Les recommandations de Jacques lui reviennent en mémoire : « chic mais pas trop guindée ; de bon goût mais pas d’esbroufe ». Son choix s’arrête, une fois de plus, sur l’association pantalon noir tunique, ses robes délaissées depuis longtemps encombrent inutilement la penderie. Un passage éclair devant le miroir ne lui donne pas le temps d’effacer les cernes de ses yeux, ni de camoufler la grisaille de son teint, juste celui de discipliner quelques épis rebelles avant de descendre rejoindre Fantine. Fantine qui, ce soir encore,  joue le rôle que son mari lui reproche d’être incapable d’endosser.

-       Vous avez vu mon mari, Fantine ?

-       Oui, bien sûr, Madame, il vient de repartir en urgence chercher les petits fours.

-       Comment ça les petits fours ? Il les avait oubliés ?

-       Il m’a dit que vous deviez vous en charger.

-       Évidemment, tout va être de ma faute, comme toujours !

 

A l’idée d’essuyer les reproches de son époux puis d’affronter les minauderies de ces dames et la bienveillante suffisance des messieurs face à la petite prof de collège qu’elle est, Nicole perd ses dernières onces d’énergie. Elle se dirige vers le réfrigérateur, s’empare d’une bouteille de vieux pineau rouge, s’en sert un plein verre qu’elle avale d’un seul trait sous le regard stupéfait de Fantine.

-       Mais vous allez vous rendre malade !

-       Eh bien tant mieux ! Quand on est malade, on a enfin le droit de se reposer. Xanax plus pineau égal dodo. C’est ma nouvelle devise.

 

A l’instant où Nicole s’apprête à quitter la cuisine, Jacques arrive les bras chargés d’un énorme carton de petits fours. Il la bouscule presque dans l’embrasure de la porte.

-       Il était temps, la boutique fermait lorsque je suis arrivé. Nous aurions eu l’air de quoi, dis-moi, sans les petits fours ? Tu n’avais que ça à penser et tu…

La phrase de Jacques est interrompue par l’énorme fou rire qui secoue le corps tout entier de Nicole. Toute titubante, elle va s’échouer sur une chaise dans le coin repas de la cuisine.
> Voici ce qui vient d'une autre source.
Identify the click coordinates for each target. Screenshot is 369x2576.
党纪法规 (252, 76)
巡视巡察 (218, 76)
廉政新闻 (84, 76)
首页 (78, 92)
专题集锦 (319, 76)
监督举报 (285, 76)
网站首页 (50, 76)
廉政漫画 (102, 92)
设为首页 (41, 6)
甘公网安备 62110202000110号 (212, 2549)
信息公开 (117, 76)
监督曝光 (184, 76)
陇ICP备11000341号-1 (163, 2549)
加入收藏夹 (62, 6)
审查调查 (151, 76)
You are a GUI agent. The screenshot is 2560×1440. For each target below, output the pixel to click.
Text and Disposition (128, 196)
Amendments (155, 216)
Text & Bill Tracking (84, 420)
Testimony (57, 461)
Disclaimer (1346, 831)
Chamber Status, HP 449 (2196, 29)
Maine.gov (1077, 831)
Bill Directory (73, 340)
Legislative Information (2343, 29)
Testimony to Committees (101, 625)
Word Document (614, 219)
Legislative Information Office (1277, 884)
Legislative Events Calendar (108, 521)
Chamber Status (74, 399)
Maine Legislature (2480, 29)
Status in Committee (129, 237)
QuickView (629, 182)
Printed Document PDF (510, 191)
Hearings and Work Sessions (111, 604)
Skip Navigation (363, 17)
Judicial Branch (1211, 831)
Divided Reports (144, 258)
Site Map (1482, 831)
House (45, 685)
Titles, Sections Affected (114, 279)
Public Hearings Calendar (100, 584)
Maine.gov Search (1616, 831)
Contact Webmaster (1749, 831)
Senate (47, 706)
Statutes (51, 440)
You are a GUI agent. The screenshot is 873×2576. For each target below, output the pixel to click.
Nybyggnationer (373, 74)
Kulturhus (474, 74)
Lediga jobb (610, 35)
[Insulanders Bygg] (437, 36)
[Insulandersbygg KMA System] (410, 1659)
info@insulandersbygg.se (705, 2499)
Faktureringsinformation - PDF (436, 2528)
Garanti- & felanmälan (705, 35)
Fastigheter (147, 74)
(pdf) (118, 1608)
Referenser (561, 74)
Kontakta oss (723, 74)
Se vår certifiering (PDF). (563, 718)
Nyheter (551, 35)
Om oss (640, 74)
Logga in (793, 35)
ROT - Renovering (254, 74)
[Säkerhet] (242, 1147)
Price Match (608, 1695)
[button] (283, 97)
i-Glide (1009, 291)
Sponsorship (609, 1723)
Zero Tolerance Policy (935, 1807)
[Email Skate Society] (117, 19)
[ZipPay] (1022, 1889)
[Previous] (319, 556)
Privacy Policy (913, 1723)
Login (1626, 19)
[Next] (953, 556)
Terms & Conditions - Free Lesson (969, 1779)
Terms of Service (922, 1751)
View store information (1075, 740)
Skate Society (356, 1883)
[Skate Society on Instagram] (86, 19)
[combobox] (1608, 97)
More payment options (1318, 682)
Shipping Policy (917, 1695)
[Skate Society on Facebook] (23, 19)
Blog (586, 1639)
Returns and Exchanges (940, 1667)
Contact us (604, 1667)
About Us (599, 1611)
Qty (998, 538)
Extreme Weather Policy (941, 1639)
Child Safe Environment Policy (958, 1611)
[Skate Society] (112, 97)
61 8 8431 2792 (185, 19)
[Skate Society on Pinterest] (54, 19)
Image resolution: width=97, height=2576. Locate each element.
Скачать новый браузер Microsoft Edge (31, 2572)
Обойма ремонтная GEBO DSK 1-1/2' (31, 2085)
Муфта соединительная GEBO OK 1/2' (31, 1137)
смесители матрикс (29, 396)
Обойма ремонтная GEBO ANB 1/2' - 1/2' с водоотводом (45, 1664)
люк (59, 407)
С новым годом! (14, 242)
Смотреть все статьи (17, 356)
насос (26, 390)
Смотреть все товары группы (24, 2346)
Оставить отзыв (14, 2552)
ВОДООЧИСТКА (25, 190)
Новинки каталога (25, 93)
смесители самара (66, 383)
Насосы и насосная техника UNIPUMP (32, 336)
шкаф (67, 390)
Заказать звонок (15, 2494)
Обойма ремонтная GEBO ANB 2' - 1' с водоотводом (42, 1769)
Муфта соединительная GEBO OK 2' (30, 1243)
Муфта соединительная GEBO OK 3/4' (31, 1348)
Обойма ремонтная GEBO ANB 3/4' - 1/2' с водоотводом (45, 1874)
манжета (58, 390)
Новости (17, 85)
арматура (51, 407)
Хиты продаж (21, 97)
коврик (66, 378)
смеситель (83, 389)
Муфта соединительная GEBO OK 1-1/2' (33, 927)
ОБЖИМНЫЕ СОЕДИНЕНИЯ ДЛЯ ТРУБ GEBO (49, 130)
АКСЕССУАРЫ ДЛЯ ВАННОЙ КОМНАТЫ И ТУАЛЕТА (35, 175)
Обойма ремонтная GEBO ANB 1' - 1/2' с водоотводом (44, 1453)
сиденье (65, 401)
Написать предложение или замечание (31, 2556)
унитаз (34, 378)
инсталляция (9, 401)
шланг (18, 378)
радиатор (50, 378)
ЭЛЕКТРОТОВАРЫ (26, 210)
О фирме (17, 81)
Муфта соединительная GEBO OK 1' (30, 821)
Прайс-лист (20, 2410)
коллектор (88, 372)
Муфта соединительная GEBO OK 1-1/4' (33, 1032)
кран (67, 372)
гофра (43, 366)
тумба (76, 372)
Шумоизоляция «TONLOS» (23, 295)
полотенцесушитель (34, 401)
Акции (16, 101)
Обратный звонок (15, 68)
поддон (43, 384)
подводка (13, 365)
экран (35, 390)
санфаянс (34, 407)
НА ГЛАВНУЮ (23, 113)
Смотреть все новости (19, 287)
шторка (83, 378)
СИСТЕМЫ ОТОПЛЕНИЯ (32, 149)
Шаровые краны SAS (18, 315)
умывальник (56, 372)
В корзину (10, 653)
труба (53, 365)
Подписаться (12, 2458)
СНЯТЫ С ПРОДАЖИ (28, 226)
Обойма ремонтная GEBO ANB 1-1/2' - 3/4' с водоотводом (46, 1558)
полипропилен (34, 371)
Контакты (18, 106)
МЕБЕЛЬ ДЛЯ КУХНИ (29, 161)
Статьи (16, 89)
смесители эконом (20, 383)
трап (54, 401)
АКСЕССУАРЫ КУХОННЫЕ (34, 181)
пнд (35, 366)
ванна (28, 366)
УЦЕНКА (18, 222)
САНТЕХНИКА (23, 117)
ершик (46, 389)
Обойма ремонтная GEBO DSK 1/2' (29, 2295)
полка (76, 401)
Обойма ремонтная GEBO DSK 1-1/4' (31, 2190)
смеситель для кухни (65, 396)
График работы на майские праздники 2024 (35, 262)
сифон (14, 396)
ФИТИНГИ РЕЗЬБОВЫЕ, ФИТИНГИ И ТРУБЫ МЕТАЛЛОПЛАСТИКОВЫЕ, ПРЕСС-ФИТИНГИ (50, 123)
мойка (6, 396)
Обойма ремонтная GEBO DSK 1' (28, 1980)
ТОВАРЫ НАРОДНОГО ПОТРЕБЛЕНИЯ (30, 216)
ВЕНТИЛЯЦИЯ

Le fou rire fait très vite place à une salve de hoquets et de sanglots convulsifs au moment où le carillon de l’entrée retentit.

Fantine, conduis la vite dans la chambre avant que je n’ouvre la porte !

Furieux, plus qu’inquiet, Jacques regarde sa femme s’éloigner en titubant et, tout en accueillant le premier couple, cherche mentalement de quelle subite atteinte virale sa dinde de femme est censée être la victime.

 

 

 

Renée-Claude (Avanton février 2015)

Construire deux personnages complémentaires.

Ecrire une scène où apparaîtront deux personnages complémentaires, expression d’une complicité et (ou) d’une opposition.

Le narrateur est observateur, il voit, entend ces deux personnages, il observe, anticipe, imagine…leur complémentarité (complicité ou (et) opposition)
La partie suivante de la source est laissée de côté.